Record set: Begin

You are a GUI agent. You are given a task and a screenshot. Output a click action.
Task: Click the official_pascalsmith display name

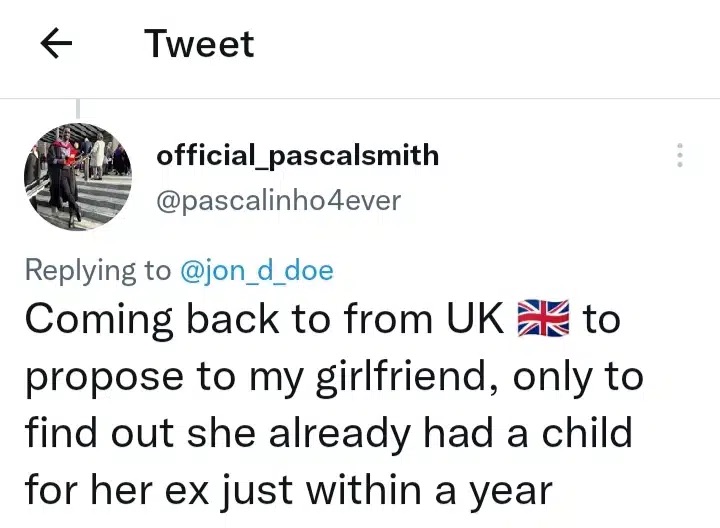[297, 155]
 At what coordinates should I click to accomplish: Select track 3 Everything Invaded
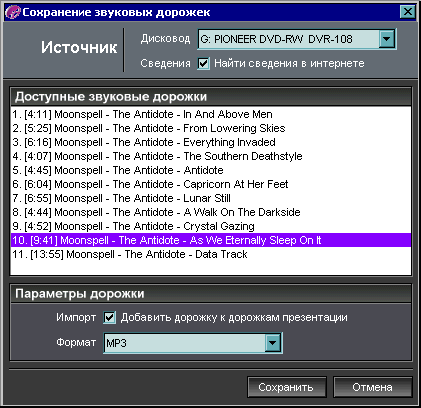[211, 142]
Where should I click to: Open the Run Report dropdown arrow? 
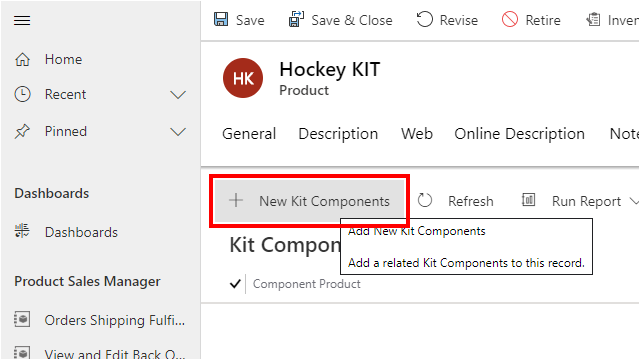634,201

Record set: End

Repeat the records above exactly, without any pictures.

* Written reply:
You are a GUI agent. You are given a task and a screenshot. Output a click action.
Task: Click the official_pascalsmith display name

[297, 155]
 At what coordinates should I click to accomplish: Select track 3 Everything Invaded
[211, 142]
Where should I click to: Open the Run Report dropdown arrow? 
634,201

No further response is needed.